Westerners seemed convinced that inside every Chinese was a Protestant Christian trying to get out and that the opium trade was the miraculous method of releasing him. Missionaries were even employed by opium traders, though the founder of Jardine, Matheson, forced to fire one for refusing to offload opium chests on the Sabbath, observed, "We have every respect for persons entertaining strict religious principles, but we fear that very godly people are not suited for the drug trade."

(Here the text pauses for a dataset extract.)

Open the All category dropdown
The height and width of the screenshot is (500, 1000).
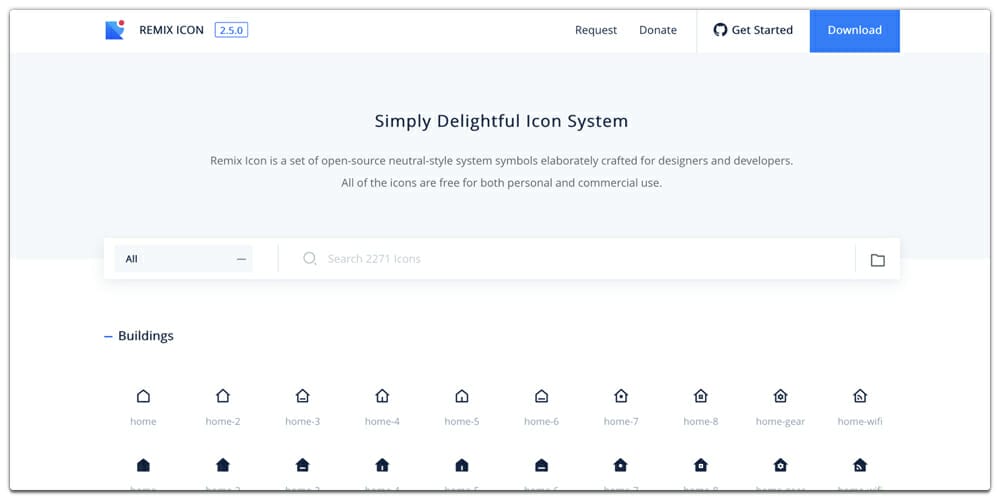(x=184, y=259)
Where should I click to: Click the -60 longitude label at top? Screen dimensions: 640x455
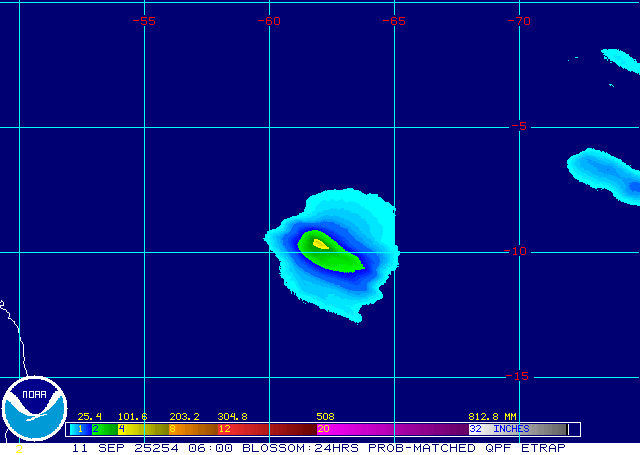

Suffice it that all sides knew a major crisis was inevitable, but the British were not worried because they despised China's weakness, while on their part the Chinese were not worried because they believed themselves invincible. The Opium War, when it finally came in 1840, dispelled Chinese illusions. In London, it never even made headlines, which were taken up with the First Afghan War on the border of the Raj'. DeQuincey, author of "Confessions of an English Opium-Eater," who was living in Edinburgh and making spasmodic efforts to cut his daily dose from eight thousand drops to two or three hundred, never gave China's numberless addicts a thought. The Duke of Wellington, past seventy and recovering from a recent stroke, told Parliament that in all his years he had not seen insults and injuries to equal those heaped on the English at Canton-China must be punished!

The war was speedily concluded with the Treaty of Nanking in 1842, dictated at the point of a few thousand British bayonets. China was forced to accept "free trade," dismantling forever the cumbersome cohong system, recognizing foreign consuls, and setting a single low tariff on all imports whatsoever. Four more Chinese ports were opened up to foreigners and Hong Kong, across Canton Bay from Macao, was ceded to the British by way of reparations, along with the then huge sum of US$6 million. Other Western powers soon exacted similar privileges for themselves. If European imperialism prevailed against the loudly decried "Yellow Peril," it awakened Asians to a cruet sense of the "White Disaster." British troops were to invade repeatedly, burning the Summer Palace in Peking and forcing imperial legalization of opium in 1857.

The demand for opium, which is to say the number of Chinese addicts, increased almost 100 percent in the decade following legalization, lust as the Honorable Company expected. If India was acquired in a British "fit of absence of mind," as Sir Winston Churchill would have it, it was cynically premeditated British policy that made ever more millions upon millions of Chinese opium addicts, creating a corrupt and demoralized society and hyperinflation in China's economy. just as the United States has been seen to trade drugs for arms today, the British saw to it that Indian opium remained a legitimate article of commerce in China until 1908.

The commerce in tea and the opium that paid for it continued without interruptions even during the hostilities. And by 1844 Britain was importing fifty-three million pounds annually, well over twice as much tea as she had at the beginning of the century, including significant tonnage of black teas for the first time.